Seattle's Indie-Pop Press – Music Reviews, Film Reviews, and Big Fun

A local non-profit organization called YouthCare is releasing Out of the Rain, a compilation album by local musicians to help finance and raise awareness for their Barista Training Program. As a guy who needs a job, that sounds like a great idea to me!

But are you reading this web-page looking for worthy causes to support? You there — in the black — YOU are? Well, here's one then!

Harder question: Do you buy many compilation albums put out for worthy causes? I didn't think so. Because they usually really suck, don't they? Oh yeah! Activists seem to have a LOT of musician friends. Too many, and their hobby has to end up someplace sometime I guess. And that place would be for a quarter at Every Day Music.

So why am I giving this a 7.0 rating? That's pretty high, isn't it? I ain't that noble — I sure wish there was a Barista training program for someone MY age. *Cough cough.* But really, power to the people, fuck Bush, all that, I'm with ya kids.

The reason this eleven-song up-with-yooth sampler should not escape your attention has to do with the musical gems amongst the, um, usual unspiced chorizo.

The second song is "1,000 Fragments" by a group called Infomatik, and it's a mean little anthem about "killing your idols." Okay, that's a wee bit ye olde line … but it has that splendid Cure bass riff played on guitar, a nice sulky vocal, and drives your wavo girlfriend home after a short stop to Jack in the Box. Good greasy techno-punk.

But then the third track comes up, and it's "Devil in the Details" by the Walkabouts, and yeah, that's why people say those things about them. And it's an exclusive!
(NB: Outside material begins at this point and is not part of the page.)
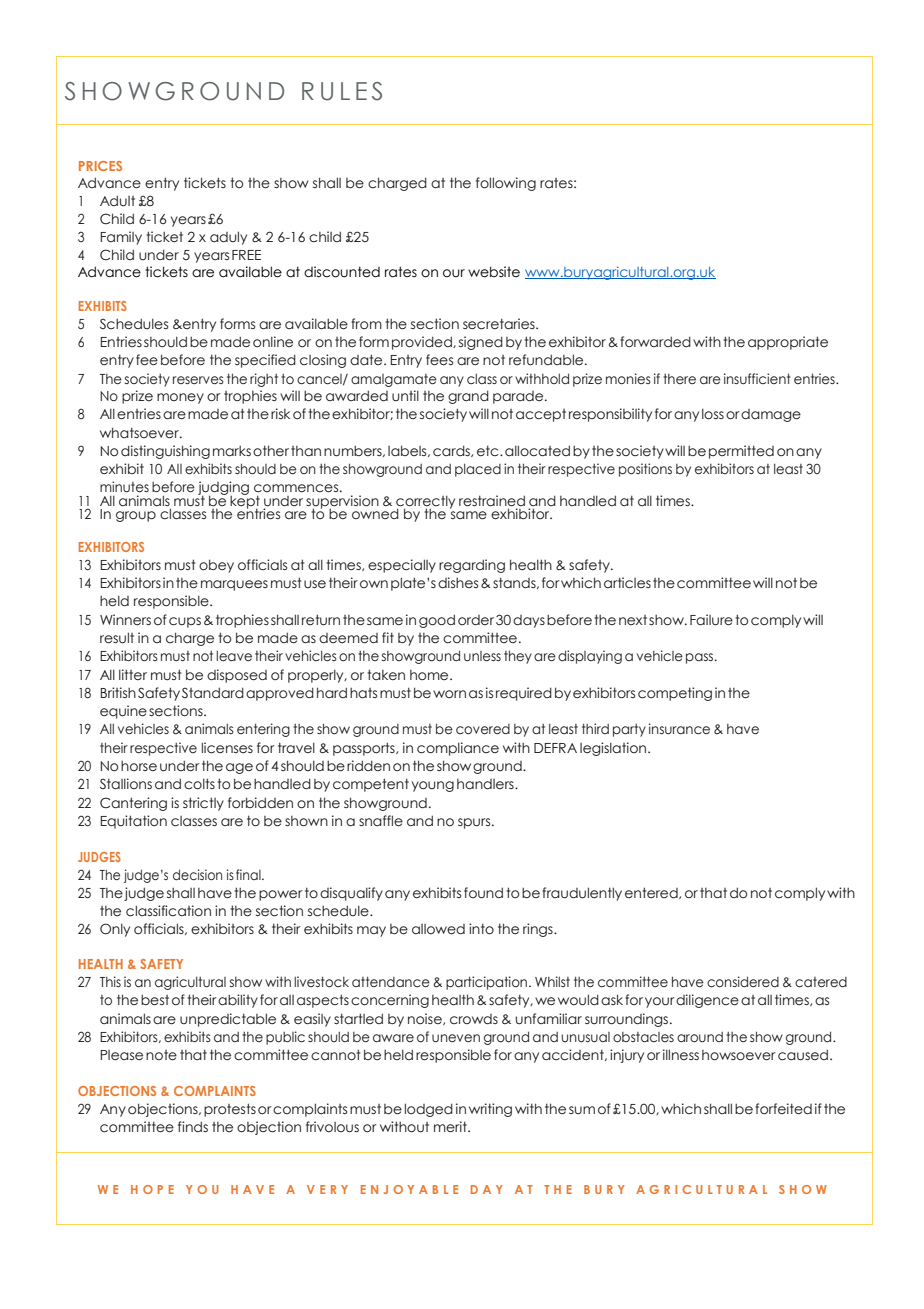  What do you see at coordinates (757, 379) in the screenshot?
I see `insufficient` at bounding box center [757, 379].
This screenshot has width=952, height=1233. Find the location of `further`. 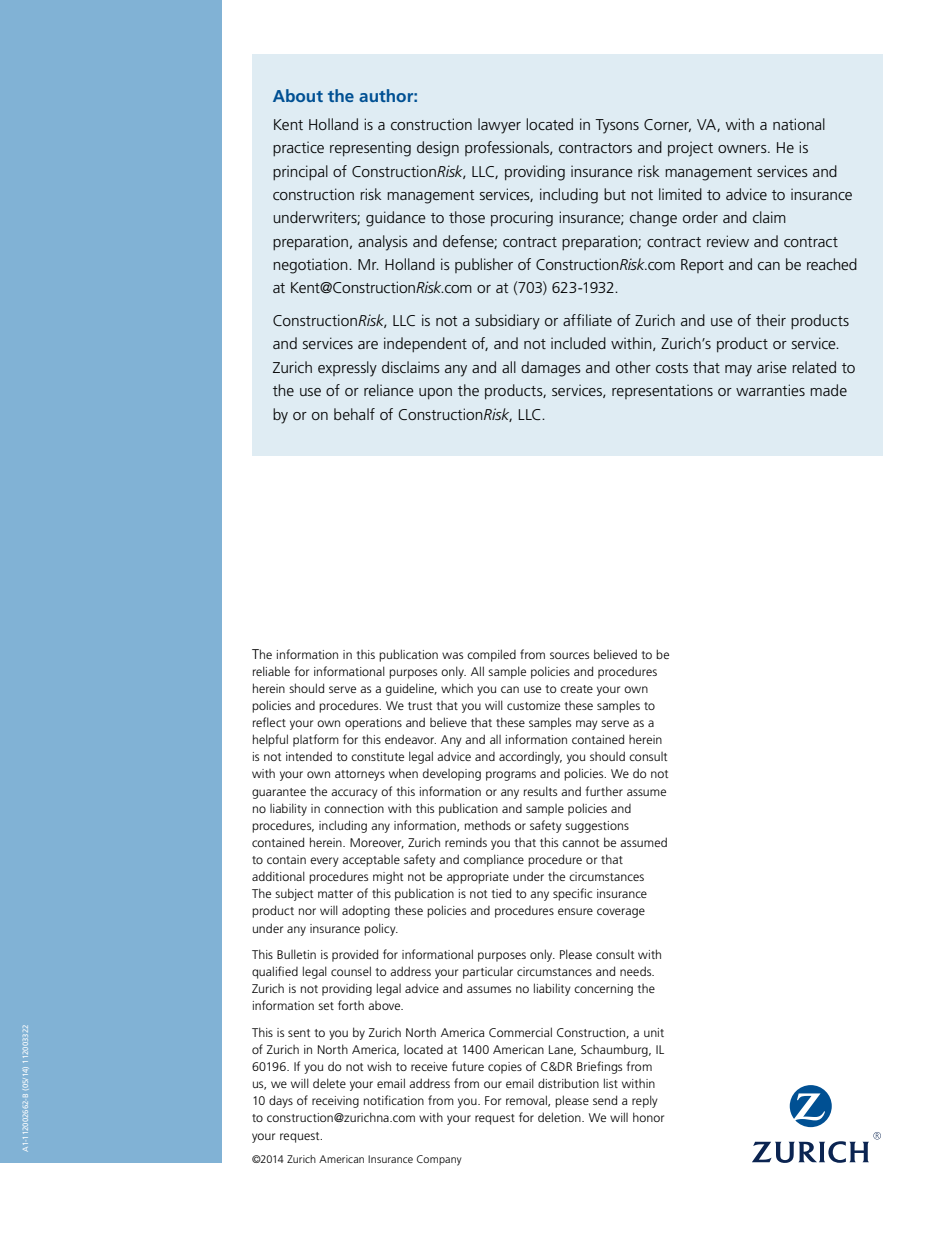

And the lyrics are brilliant fragments about ennui and every day evil and the mocking universe, like a really good Denis Johnson poem, and the musical tone is like a stark confession from a friend. "The future is a muscle you don't have." It's imagery, a story, and a song to never forget. It's worth the whole cost of the album alone. Well, if you have a lot of money. But really.

But right after it Reggie Watts comes in singing (I mean, really SINGING) a joyful little R&B ditty called "Part of the World," which reminds all the Jonahs out there that Nineveh is just down the road from Nineveh and you never get any farther. His Al Green-style chorus is classic, and while this stuff is hardly my forte, I mean, come on, it's like Al Green, man. "I can't believe this town / it kicks you when you're down / no matter who you are." Ouch! Fucking Seattle. We should just pitch and buy the kids bus tickets to somewhere else then. But really. Poignant, emotional, and melodic — nice stuff.

Then a good Supersuckers song about drinking and fucking up. "I drink too much / I'm broke so let's go dutch." Funny stuff. You can read your collection of HATE comics to it. Peter Bagge made heroin jokes that'd split yer gut before '93. I guess they decided not to offer up the one they wrote about the recent post-structuralist responses to Lacan. Or what it's like to be sodomized by major labels. I'd kinda like to hear a few of those, because their feelings might be strong enough to take what is an exercise in club-soundtrack to the level of verisimilitude, well worn territory regardless.

Critters Buggin advertises all the gear you can buy at Trading Musician (someone steal their gear!), Carrie Akre gives a big old wave out to Joss Stone (tell me what I'm doing here!), some friends squeeze their way in, and Kinski scrape up the barest scrap of minimalist-noodling to lovingly hand over for the cause, but the above fawned-over tracks make this worthy of your donation.